Lloyds Bank this weekend fired a salvo at Facebook-owner Meta, slamming it for failing to stop a ‘Wild West’ surge in online shopping scams. Britain’s biggest retail bank – which has 26 million customers – blasted the social media giant for enabling so-called ‘purchase’ frauds.
The banking group claimed two-thirds of the scams start on Meta-owned platforms, which also includes Instagram.
Banks and insurance groups have been frustrated for years that social media companies are not made to pay their fair share of compensation to victims for frauds hosted on their platforms.
But it is highly unusual for a lender like Lloyds to take aim at an individual tech firm like Meta.
The intervention puts Lloyds Banking Group boss Charlie Nunn at loggerheads with Facebook tycoon Mark Zuckerberg.
Face-off: Lloyds Banking Groups chef Charlie Nunn och Metas verkställande ordförande Mark Zuckerberg
British banks have previously urged ministers to tackle online financial scams amid concerns that criminals are using Facebook and Google to place fraudulent advertisements with impunity.
The failure of internet giants to check the authenticity of digital ads has led to a surge of scams, they claim. These include ‘brand cloning’, where criminals impersonate legitimate businesses to dupe victims into handing over their savings. Purchase fraud tends to target younger consumers who are tricked into paying for sought-after items that don’t actually exist.
Victims are lured by the offer of a cheap deal – often advertised on social media – and then asked to send money from their own secure online bank account direct to the seller via a transfer system known as faster payments.
However, this provides very little protection when things go wrong.
The scam is a small but growing part of online fraud, which now accounts for 40 per cent of all crime and costs £7 billion a year, according to latest government figures.
The number of purchase frauds has soared by 40 per cent since the start of the pandemic to over 117,000 cases in 2022, according to the UK Finance trade body. It coincided with a boom in online shopping, more time spent on social media and shortages of certain goods caused by supply chain issues.
Lloyds, whose brands include Hailfax and Bank of Scotland, estimates that someone falls victim to the scam on a Meta-owned platform every seven minutes, costing consumers £27 million this year alone.
The average amount lost by the victims of purchase scams is around £570. Clothes, trainers, gaming consoles and mobile phones are among the most common goods being falsely advertised for sale.
Lloyds said it reimburses ‘the majority’ of victims and has invested ‘hundreds of millions of pounds’ in security systems to beat the scammers.
But refunds don’t address the emotional trauma of being a victim of fraud or stop the flow of money to organised crime, it added.
‘Social media has become the Wild West of online shopping in recent years, with very few checks in place to verify who is selling what,’ said Liz Ziegler, fraud prevention director at Lloyds Banking Group.
The Government’s new national fraud strategy allows banks more time to slow down suspicious payments. But Ziegler said banks couldn’t fight the ‘epidemic of scams’ alone.
‘It’s high time tech companies stepped up to share responsibility for protecting their own customers,’ she said.

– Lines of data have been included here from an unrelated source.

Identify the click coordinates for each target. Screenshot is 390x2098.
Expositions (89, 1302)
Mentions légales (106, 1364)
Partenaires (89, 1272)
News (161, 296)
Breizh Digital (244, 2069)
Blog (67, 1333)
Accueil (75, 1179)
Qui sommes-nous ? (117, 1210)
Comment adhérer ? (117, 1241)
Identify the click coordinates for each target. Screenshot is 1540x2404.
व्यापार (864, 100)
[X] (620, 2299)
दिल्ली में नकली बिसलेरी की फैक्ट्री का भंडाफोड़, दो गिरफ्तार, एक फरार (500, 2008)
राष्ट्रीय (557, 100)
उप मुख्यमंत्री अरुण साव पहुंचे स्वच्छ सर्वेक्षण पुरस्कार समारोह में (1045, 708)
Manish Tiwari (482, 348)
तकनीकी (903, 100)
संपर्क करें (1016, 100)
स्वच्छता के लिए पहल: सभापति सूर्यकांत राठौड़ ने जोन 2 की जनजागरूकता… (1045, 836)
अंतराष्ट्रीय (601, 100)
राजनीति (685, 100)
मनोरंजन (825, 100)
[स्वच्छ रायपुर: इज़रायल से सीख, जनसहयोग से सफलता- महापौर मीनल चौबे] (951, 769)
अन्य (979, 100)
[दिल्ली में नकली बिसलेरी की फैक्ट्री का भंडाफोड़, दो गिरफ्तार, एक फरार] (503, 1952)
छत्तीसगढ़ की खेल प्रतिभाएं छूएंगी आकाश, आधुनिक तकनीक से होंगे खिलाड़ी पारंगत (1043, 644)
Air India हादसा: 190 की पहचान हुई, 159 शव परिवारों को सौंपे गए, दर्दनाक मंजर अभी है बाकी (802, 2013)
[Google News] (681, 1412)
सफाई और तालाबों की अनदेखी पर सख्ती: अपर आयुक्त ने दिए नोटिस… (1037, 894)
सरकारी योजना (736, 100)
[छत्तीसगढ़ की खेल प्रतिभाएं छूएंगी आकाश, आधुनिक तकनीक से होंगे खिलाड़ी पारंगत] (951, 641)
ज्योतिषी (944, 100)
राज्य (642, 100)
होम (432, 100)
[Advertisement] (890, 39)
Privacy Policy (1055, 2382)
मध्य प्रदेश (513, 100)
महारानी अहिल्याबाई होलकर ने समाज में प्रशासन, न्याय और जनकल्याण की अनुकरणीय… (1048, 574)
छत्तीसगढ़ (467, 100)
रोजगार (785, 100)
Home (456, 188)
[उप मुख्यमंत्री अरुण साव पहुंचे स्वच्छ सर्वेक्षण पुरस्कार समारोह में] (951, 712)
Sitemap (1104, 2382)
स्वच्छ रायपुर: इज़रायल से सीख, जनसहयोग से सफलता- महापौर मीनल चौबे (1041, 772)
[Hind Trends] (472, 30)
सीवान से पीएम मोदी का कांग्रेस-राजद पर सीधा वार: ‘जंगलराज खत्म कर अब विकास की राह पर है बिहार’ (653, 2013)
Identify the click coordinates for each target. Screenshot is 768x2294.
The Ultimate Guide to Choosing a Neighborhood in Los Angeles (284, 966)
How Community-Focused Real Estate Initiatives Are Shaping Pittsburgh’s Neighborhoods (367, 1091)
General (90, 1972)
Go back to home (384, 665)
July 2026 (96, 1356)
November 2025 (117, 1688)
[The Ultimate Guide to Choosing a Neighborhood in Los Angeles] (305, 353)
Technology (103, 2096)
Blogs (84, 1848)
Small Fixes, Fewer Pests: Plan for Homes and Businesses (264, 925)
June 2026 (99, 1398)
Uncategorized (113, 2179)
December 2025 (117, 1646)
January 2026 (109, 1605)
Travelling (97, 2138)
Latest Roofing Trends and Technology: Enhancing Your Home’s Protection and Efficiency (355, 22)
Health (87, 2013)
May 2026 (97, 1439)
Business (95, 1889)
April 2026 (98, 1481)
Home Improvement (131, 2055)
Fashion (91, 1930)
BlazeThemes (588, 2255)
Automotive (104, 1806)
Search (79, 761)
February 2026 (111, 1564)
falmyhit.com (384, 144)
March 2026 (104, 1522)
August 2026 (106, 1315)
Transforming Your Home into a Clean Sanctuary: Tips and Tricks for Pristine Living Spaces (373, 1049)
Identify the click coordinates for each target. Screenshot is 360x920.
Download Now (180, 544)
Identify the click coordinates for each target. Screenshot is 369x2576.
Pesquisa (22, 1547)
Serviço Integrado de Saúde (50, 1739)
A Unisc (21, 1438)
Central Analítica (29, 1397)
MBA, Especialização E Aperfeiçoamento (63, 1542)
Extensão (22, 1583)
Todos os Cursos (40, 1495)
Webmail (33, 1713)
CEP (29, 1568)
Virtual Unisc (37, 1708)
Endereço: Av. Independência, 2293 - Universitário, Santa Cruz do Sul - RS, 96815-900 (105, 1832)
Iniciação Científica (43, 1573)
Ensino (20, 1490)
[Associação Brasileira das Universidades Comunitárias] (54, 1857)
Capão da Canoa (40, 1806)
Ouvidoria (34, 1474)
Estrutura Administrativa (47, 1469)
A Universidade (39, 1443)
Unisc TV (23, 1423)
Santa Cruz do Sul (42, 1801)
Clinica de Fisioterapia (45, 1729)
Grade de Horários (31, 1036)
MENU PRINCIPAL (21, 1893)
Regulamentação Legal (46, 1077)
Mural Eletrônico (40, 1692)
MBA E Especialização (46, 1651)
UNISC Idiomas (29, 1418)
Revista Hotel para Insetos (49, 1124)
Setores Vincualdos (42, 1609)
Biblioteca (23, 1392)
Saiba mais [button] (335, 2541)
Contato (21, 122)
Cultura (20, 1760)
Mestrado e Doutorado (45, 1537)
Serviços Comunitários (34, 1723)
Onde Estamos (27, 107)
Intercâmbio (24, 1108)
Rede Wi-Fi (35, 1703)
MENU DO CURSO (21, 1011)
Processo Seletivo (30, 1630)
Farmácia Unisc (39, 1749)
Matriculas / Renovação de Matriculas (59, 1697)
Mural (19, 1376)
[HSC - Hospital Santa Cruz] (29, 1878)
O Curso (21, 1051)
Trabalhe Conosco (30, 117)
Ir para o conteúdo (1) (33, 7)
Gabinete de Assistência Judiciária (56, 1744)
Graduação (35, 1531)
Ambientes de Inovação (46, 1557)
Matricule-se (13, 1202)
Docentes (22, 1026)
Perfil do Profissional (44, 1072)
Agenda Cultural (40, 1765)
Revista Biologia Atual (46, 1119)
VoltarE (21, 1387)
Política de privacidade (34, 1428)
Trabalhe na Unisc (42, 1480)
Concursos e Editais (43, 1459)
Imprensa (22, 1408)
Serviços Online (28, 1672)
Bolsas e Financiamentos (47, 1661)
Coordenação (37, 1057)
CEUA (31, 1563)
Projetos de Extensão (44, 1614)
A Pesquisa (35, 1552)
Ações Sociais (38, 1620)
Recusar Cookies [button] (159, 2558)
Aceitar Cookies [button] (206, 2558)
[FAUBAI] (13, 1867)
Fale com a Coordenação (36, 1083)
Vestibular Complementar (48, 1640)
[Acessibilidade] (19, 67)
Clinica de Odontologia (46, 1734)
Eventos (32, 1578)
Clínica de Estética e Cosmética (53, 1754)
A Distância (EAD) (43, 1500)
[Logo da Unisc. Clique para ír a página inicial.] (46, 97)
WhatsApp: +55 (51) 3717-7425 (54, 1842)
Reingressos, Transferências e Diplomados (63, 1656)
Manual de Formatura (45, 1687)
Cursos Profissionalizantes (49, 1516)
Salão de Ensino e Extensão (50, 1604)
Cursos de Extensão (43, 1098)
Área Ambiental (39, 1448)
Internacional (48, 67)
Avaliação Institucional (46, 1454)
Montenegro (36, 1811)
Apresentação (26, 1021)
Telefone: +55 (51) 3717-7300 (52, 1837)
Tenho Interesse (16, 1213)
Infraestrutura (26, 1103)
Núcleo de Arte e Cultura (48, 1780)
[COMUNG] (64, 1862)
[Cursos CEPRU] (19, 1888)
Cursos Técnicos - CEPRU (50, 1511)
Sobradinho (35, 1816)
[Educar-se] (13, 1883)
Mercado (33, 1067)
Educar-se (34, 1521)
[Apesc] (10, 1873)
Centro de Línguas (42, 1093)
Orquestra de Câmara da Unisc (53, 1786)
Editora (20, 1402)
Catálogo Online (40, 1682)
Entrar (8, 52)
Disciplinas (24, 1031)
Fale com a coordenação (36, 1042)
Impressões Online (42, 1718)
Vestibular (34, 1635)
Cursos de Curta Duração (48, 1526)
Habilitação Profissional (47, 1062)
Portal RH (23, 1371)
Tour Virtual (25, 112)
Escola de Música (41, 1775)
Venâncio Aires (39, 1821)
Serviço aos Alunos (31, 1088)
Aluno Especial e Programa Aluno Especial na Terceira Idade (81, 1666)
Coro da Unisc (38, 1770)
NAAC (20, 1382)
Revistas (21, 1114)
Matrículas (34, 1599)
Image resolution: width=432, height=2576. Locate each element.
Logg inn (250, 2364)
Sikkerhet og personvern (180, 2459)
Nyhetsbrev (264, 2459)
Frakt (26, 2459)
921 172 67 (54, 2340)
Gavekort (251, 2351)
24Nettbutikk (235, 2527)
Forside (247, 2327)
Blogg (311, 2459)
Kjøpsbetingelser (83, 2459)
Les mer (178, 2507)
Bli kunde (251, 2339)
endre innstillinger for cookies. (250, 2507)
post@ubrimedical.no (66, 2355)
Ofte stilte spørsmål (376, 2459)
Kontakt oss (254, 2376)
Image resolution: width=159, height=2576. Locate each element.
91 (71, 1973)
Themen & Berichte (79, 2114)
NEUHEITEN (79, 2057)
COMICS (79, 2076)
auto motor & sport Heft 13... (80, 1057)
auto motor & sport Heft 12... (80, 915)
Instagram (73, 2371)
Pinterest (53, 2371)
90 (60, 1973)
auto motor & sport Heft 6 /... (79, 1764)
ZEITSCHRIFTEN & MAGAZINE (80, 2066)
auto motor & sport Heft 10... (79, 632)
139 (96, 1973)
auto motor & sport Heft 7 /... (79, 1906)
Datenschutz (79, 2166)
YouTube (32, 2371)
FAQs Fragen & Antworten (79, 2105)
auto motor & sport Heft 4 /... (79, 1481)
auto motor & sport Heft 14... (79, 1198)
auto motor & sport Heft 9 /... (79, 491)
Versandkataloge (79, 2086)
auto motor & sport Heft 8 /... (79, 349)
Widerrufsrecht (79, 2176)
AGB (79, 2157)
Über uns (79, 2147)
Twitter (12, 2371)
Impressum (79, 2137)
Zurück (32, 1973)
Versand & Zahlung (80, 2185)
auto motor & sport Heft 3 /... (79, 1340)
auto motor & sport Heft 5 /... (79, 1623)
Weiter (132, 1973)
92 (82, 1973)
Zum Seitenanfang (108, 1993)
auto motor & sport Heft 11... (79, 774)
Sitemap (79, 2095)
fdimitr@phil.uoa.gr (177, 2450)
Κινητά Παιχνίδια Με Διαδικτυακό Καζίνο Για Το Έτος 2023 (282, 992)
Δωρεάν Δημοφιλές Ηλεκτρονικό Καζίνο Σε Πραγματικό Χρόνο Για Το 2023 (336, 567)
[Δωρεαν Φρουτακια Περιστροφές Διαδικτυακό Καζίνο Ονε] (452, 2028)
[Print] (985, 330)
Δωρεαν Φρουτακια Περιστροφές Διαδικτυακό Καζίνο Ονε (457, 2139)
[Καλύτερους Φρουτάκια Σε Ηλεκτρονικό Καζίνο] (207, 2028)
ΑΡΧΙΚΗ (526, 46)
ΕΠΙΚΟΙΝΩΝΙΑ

‘This means stopping scams at source and contributing to refunds when their platforms are used to defraud innocent victims.’
An amendment to the long-delayed Online Safety Bill requires social media firms to prevent paid-for fraudulent adverts, regardless of whether the ads are controlled by the platforms or an intermediary. It followed pressure from consumer groups, charities and the banking industry who claimed the Government’s approach to tackling online fraud was ‘flawed’.
But critics say the proposals still don’t go far enough. ‘Fraudsters don’t just pay for adverts or create fraudulent content that fits within the scope of the Bill,’ said a banking industry source. ‘The exclusion of online marketplaces like Facebook’s is therefore a significant loophole.’
Campaigners say only the threat of fines will force the social media companies to act.
‘Without penalties there’s nothing in it for them to stop the scams from happening,’ said consumer champion Baroness Altmann. She fears the Government is ‘absolutely terrified of upsetting the tech companies’ and of being seen to clamp down on the free market.
James Daley, founder of consumer campaign group Fairer Finance, said social media sites had become ‘a gateway for fraudsters’.
‘Firms like Meta have a clear responsibility to step up and protect their users,’ he said. ‘But if past experience is anything to go by, it’s unlikely these firms will do much if they don’t have to.
‘The Government announced plans to introduce new protections last year, but these have now been kicked into the long grass again.’
Meta said purchase fraud was ‘an industry-wide issue’ with scammers using ‘increasingly sophisticated methods’ to defraud people ‘in a range of ways, including email, text and offline’.
A spokesman said: ‘We don’t want anyone to fall victim to these criminals which is why our platforms have systems to block scams. Financial services advertisers now have to be authorised by the Financial Conduct Authority.’
The Department for Science, Innovation and Technology was approached for comment.